Taking the leap to work on the client-side
Home Insights Taking the leap to work on the client-side

Architect Siu-Pei Choi worked for an architecture practice for over 20 years before taking the leap to work on the client-side with Wates in 2019.

One year in, she explains why she has no regrets.

Making a greater impact

As any architect will appreciate, having worked through seven long, challenging years of architectural education, it was no easy decision to take a job at a contractor.

One view that architects probably all share, regardless of the contractor that they are working with, is a growing sense of frustration that they are becoming removed from the actual building of buildings. The advent of design and build has slowly helped to erode the influence architects have over quality, cost and programme the golden triangle of any project.

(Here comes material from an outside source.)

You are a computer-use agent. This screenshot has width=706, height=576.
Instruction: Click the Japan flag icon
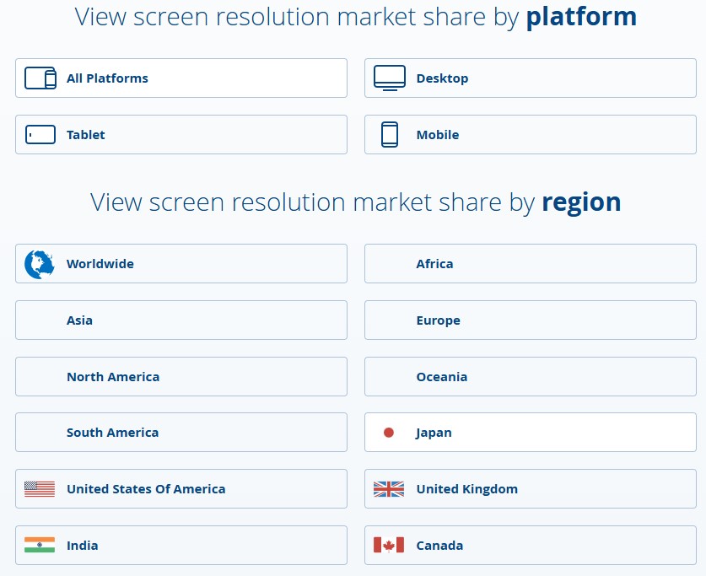[x=389, y=433]
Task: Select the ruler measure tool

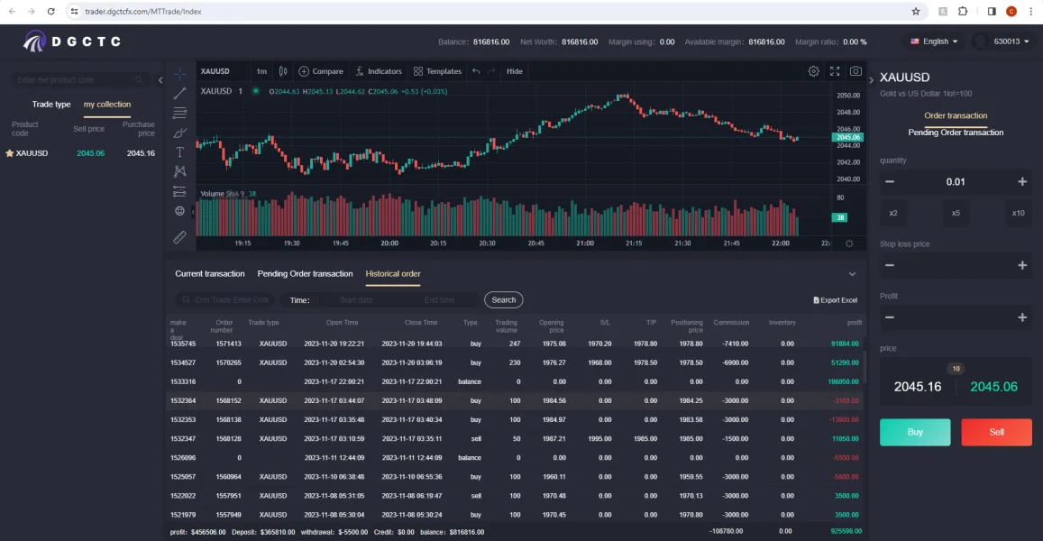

This is drummed into us as part III students. We understand the delicate balancing act of the tenuous triptych but, in practice, have little input in maintaining this equilibrium, and often are not privy to the information we’d require anyway. The role of the architect has become too insular and focused on design.

Looking beyond design

I have often heard throughout my career that architects are great designers, have fantastic imaginations, great drive and can create quality spaces, but are bad businessmen. Somehow, along our journey to becoming creators of beautiful buildings, we have been pigeonholed into ‘design’ only and, in doing so, have lost the ability to make a greater impact, to hold more influence and integrate the things we value.

It was not a decision I took lightly to move from a private practice to the contractor side but, having now worked for Wates Residential as a Design Manager for over a year, it’s not a decision I regret.

The biggest challenge for me was the move from a medium sized practice where nearly everyone was an architect to a company of approximately 4,000 people with diverse roles and skills. Fortunately, I am site based and the small team within my office means that I am now part of an immediate team of 30 making the transition into a larger company much easier. However, moving away from the close knit architectural based studio and team structure is something I miss I have always felt that the sense of camaraderie within architecture is what makes the long hours and stresses of the job bearable, as you work towards a single goal.

Walking the tightrope between competing interests

Working contractor side, each member of the team straddles various projects with different roles, skills and priorities. Fortunately, my experience working with different consultants as an architect has helped me to walk the tightrope between planners, clients, residents and every other person involved in the design process.

The relationships are very much the same, treading between what the client wants, what they can afford and what we can realistically deliver. My role is to help guide the client through the process, manage expectations and achieve the best outcome in the time and budget available. But now, sitting on contractor side, I have a better understanding and control over quality, cost and programme I am sitting on the inside, no longer an architectural consultant on the outside. So often changes are imposed on architects as projects are navigated through each stage of the process, leaving a feeling of powerlessness. Working contractor side, there is a much greater sense of control.

A foot in both camps consultant and contractor

I have realised too that architects have more skills and experience than they probably recognise and knowledge that others on the construction side often do not have – which can be easily transferred to, and benefit, other parts of the process. By sitting on the contractor side, the Design Manager has a unique role in straddling between the realities of building and the aspirations of the architect. While having the best interests of the contractor at the forefront, the Design Manager also has an appreciation and understanding of the architectural approach. It is this appreciation that makes for good teamwork, ensuring both sides work together towards the best outcome achieving balance within the golden triangle.

A bigger picture view

It is also a great feeling to actually get to build stuff which is what architects first dreamt about when enrolling at architecture school. Considering sequencing, co-ordination, detailing it’s the ‘doing’ part of being an architect. Being on site, talking to sub-contractors, sitting in a freezing cold site hut working out a waterproofing detailyou get the feeling that you are part of the building process. The Design Manager also has to understand the role of MEP and structure, and have a much more rounded view of the project than the modern day design and build architect, which, whilst a new challenge, has been fun to get to grips with.

Of course, it’s not the panacea for architects frustrated with the construction process – and I won’t lie, the early morning starts have been an adjustment but my decision to work on the contractor side has restored a sense of creativity within me and an enjoyment in being able to shape of the built environment I haven’t felt in a long time.